Um, when it comes to accuracy of a machine learning model, it can vary from different campaigns to different countries, right? 90% is the average. So far, our customers have said they’ve seen 90% accuracy which is great but I do want to add this caveat that your accuracy can depend on your country and your campaign and channels, which is why we’re thinking of adding confidence intervals in the future. So this will help you make your decisions a lot more confidently.
Roman: Right. Right. Yeah, I think this is an important point to emphasize. Again like it’s an average even though it’s a great result. Uh but it really depends on a lot of factors. It’s still a prediction. Cool. Uh I think that was the last challenge, now the main question is how to get started.

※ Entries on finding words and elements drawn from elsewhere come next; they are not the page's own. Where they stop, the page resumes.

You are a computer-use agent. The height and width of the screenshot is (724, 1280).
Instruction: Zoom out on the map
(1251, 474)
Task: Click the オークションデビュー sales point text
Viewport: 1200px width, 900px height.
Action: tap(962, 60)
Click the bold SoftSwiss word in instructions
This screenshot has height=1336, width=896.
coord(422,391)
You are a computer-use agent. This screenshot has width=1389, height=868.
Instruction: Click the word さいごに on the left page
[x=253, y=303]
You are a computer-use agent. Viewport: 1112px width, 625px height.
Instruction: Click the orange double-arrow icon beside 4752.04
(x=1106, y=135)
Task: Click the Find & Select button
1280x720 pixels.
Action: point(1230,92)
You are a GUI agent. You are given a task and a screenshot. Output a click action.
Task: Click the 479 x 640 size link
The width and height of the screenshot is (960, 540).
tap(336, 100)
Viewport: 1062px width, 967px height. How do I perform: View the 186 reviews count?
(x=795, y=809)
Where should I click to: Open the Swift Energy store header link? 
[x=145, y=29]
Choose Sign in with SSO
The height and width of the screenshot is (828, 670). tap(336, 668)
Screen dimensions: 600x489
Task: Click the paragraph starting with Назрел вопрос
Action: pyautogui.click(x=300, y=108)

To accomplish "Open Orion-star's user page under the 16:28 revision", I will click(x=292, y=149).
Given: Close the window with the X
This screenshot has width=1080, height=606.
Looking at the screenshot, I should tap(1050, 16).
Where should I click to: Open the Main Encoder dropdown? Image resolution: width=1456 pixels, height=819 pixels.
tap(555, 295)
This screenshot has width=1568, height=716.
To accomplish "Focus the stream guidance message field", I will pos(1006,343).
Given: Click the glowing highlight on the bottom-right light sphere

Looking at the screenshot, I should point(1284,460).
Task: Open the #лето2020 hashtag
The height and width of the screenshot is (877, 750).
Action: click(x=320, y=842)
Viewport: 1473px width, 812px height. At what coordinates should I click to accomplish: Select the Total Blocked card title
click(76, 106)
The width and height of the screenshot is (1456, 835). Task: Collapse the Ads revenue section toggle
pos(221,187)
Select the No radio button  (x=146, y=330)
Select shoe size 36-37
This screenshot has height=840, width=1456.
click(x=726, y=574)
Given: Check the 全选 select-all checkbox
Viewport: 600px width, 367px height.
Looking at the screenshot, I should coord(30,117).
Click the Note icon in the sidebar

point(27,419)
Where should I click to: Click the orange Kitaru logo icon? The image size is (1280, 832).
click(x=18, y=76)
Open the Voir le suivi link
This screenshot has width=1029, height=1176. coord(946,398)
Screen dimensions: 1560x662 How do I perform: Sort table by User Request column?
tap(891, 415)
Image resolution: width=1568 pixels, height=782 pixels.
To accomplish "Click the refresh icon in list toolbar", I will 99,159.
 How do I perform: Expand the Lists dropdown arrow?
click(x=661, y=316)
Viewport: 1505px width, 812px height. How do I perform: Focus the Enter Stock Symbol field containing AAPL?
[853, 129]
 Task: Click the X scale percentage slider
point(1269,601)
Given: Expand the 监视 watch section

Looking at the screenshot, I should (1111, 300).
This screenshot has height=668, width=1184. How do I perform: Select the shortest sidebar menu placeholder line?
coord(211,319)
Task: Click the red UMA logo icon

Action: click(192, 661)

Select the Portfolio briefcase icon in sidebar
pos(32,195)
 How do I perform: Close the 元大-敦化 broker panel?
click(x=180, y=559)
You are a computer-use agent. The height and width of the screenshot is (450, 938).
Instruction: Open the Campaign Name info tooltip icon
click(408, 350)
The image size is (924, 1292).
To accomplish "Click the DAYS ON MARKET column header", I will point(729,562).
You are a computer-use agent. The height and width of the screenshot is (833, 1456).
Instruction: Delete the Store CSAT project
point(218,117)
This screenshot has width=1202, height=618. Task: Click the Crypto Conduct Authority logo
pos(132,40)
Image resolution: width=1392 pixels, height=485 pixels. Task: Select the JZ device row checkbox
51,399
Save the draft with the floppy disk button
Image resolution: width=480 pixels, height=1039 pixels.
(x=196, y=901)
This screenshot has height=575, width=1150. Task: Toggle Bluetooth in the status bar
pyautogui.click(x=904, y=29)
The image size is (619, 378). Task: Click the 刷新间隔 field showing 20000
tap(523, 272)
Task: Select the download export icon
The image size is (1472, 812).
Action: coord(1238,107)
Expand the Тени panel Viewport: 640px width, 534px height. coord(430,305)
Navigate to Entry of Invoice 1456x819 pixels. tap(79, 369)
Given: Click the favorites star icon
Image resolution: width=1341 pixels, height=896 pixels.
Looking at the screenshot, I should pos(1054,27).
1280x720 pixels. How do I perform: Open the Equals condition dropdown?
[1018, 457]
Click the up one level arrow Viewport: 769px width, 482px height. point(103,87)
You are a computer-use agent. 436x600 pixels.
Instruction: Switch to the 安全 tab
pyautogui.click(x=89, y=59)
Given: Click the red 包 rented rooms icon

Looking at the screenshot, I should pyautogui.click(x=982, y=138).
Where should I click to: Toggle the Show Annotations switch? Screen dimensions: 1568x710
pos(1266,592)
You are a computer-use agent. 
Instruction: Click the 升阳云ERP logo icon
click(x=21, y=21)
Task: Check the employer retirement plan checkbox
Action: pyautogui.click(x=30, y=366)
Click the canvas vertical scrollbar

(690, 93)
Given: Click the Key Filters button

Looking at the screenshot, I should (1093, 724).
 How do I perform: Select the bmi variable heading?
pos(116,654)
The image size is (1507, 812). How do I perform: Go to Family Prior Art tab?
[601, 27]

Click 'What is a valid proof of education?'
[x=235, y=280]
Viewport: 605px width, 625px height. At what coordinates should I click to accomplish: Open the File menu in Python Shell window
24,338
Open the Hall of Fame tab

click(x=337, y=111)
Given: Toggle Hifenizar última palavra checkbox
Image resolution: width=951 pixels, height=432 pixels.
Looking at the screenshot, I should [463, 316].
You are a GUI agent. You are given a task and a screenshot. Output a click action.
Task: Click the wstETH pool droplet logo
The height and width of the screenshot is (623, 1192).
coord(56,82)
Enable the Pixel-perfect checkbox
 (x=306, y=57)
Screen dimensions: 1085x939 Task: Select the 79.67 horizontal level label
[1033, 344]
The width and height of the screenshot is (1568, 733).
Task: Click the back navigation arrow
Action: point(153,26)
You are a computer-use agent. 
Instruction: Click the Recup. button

It’s available on all paid plans. So now, we actually started with a cancel anytime feature. So you can start with us, pay 200 bucks and get access to predictive LTV. If you’re already a Tenjin customer, then you already have access to it.
Just click on the edit metric on the dashboard, find predicted LTV metrics (pLTV), predicted ROAS (pROAS), and predicted ROI (pROI). So no feature gates, just try it out and see how it works. If you already tried it, leave us a comment. If you have any questions, also leave us a comment.
Any last thoughts, Jas?
Jas: Yeah, I just want to say Roman, thank you for highlighting that. Using Tenjin is now easier than ever. You just need to go on our dashboard. You just need to subscribe to our $200 plan and you can cancel it whenever you want. Um, so if you’re interested, try this out. Um, yep. And I we’d love to get your feedback on this, or anything else.
Roman: Super. Thanks a lot, Jess. Give us a like if you like this video. We can do more videos. That’s only one use case for predicted LTV. There are more. We can also show a demo. There is a lot of content to explore here. So um…
Jas: Yeah there is. I can talk endlessly about this I think for three, four hours straight. We can talk about technical stuff. We can talk about the fraud use case that I didn’t mention. How to set it up. So yeah, stay tuned for more content.
Roman: Exactly. Alright then, thanks a lot Jas and thanks for…
Jas: Thank you so much Roman, yeah! Cheers, bye.